El propósito inmediato de la lucha política es, como en casi todos los juegos, derrotar al oponente. ¿Cómo? Hablando.

Y más aún en las profesiones preponderantemente lingüísticas, en las que buena parte de su cometido se resuelve hablando o escribiendo, con mayor motivo: de ahí el sustantivo ‘parlamento’, que procede del occitano ‘parlar’, hablar con desembarazo o expedición, DRAE).

Pues vaya con las reglas del juego, que permiten entrar en ámbitos turbulentos: insultos, amenazas, falacias, medias verdades, simplificaciones, sesgos cognitivos, argumentos as hominem, etc. Yo ya me he acostumbrado al uso abusivo de estas figuras del discurso.

Me sumo a la mayoría de mis conciudadanos ayudado por un mecanismo básico apoyado éticamente en el teorema de Haliburton: dondequiera que hay autoridad (y se supone que un ministro, un diputado, un senador, un alcalde, etc. ‘tienen’ autoridad) se produce una inclinación natural hacia la desobediencia.

En 2023 reinará una desobediencia suave y humana. En mi caso, el problema se resuelve con un conocido ruego: “Dios mío, dame paciencia... Pero dámela ya”.

A veces funciona. No siempre, aunque en política, que algo sea absurdo no es un handicap”, reconocía Napoleón Bonaparte.

Usen palabras suaves y argumentos sólidos, y disfruten y abusen de la ironía fina (el sarcasmo lo dejaremos para otro día). En compensación por el esfuerzo, argumenten.

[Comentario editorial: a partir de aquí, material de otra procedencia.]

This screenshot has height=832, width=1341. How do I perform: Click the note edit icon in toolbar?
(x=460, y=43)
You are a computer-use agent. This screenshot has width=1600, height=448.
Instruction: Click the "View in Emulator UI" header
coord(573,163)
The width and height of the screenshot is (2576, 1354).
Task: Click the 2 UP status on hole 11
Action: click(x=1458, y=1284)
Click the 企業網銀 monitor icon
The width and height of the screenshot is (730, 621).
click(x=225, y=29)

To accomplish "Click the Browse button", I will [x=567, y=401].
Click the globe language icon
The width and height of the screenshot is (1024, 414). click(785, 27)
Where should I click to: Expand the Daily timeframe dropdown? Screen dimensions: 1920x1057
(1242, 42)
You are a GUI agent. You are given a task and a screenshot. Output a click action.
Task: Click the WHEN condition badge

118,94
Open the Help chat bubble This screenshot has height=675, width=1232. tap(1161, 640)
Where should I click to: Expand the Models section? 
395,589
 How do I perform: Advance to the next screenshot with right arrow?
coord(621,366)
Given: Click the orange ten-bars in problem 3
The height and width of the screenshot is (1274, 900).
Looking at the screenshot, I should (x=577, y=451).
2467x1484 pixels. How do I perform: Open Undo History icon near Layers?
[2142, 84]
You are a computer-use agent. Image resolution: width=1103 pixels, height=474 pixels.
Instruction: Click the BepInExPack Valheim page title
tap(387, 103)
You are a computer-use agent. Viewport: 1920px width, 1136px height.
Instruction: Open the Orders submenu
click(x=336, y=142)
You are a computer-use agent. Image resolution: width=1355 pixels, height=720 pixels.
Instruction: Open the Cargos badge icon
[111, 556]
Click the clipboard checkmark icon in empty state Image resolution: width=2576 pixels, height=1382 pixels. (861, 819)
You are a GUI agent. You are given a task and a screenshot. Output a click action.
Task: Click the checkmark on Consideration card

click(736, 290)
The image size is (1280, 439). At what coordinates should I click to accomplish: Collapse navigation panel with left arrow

Excepto en los casos de superioridad palpable, que estimulan la ironía del interlocutor: Oscar Wilde avisaba anotando que en una discusión deben evitarse los argumentos porque son siempre vulgares y a menudo convincentes.

Mejor, con todo, es exigir a los que nos mandan un valor racional: así no nos aburrirán. “La verdad es el secreto de la elocuencia y la virtud, la base de la autoridad moral, la cumbre más alta en el arte y la vida”, afirmaba Henri-Frédéric Amiel, el filósofo ginebrino. Digan la verdad, si no les molesta.